David Syrett came to study the British capture of Havana in 1762 as a forgotten campaign of the Seven Years’ War.
Through this collection of documents he showed that Havana was arguably the most complex and difficult operation of that war. It involved making an opposed landing with an army of 16,000 men on a defended coast from a fleet that first had to pass through treacherous waters as well as to pass several well-defended enemy island positions to get to its objective, the strongest fortress in the Americas. Havana was the centre of Spanish military power in the Caribbean, the best naval base and harbour in the region, the rendezvous point for the homeward bound flotas carrying silver from the South American mines, the strategic centre for Spain’s communications with her American possessions, and a place that was reputedly a rich target for booty for an enemy to seize. Yet, the British operation was not without its failures.

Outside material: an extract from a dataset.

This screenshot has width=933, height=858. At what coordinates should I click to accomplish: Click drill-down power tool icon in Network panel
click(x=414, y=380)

The protracted campaign that lasted between 7 June and 18 October 1762 saw British forces ravaged by tropical disease. Of the 5,366 men lost in the campaign, 4,708 died from disease, while numerous others were incapacitated and later died from disease
The volume is a compilation of contemporary documents, selected from the Albemarle archives at the East Suffolk Record Office, the Pocock Papers at the Huntington Library, the Douglas and Keppel Papers at the National Maritime Museum, Greenwich, The Royal Archives at Windsor Castle, and The National Archives classes of Admiralty, Colonial Office, War Office papers, as well as the Rodney Papers.

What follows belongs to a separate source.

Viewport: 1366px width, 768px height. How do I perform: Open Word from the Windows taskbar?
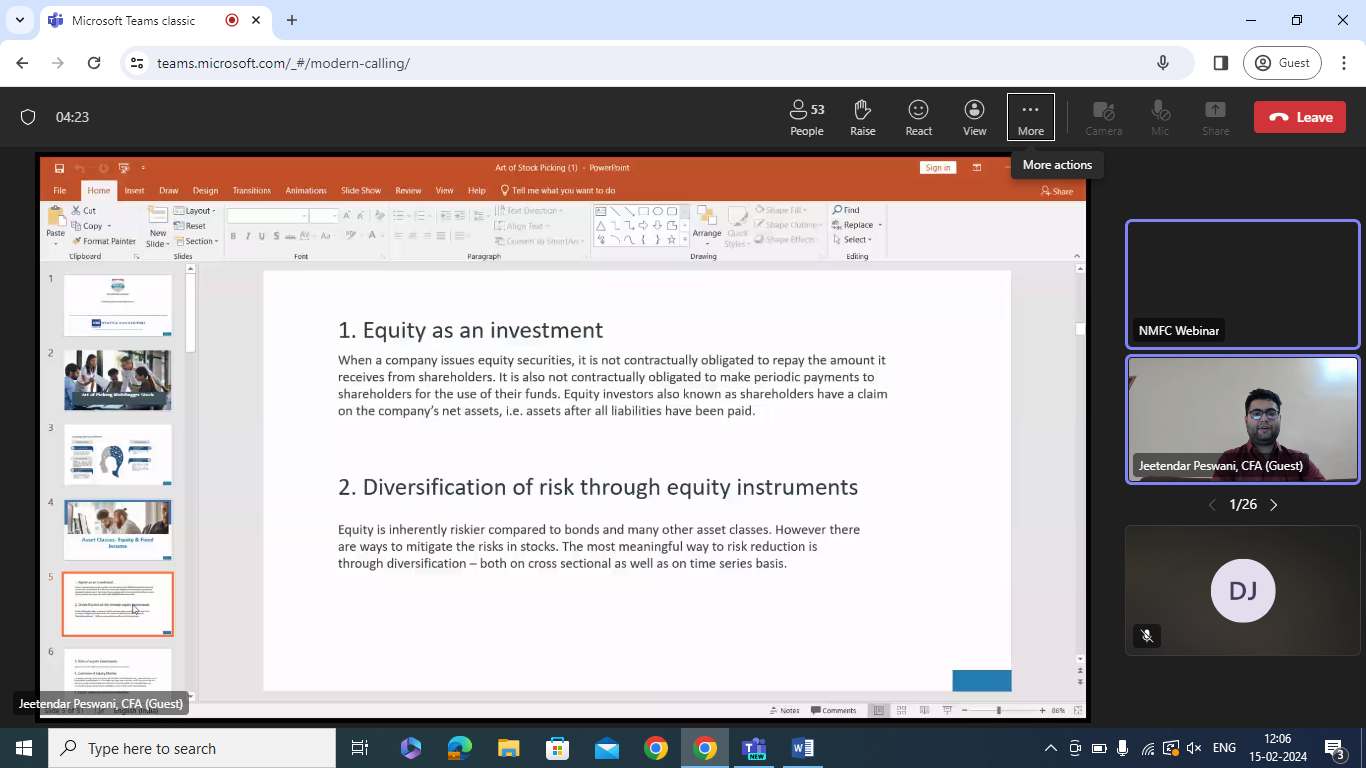[803, 748]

A final document, forming the appendix, was written in 1800 by Lieutenant-General David Dundas, who served during the 1762 siege. It provides valuable insight that documents contemporary memory and professional judgment on the operation. Although British intelligence about the defence of Havana was limited, British forces conducted a successful amphibious siege operation against a strong and well-defended fortress that resulted in a Spanish surrender.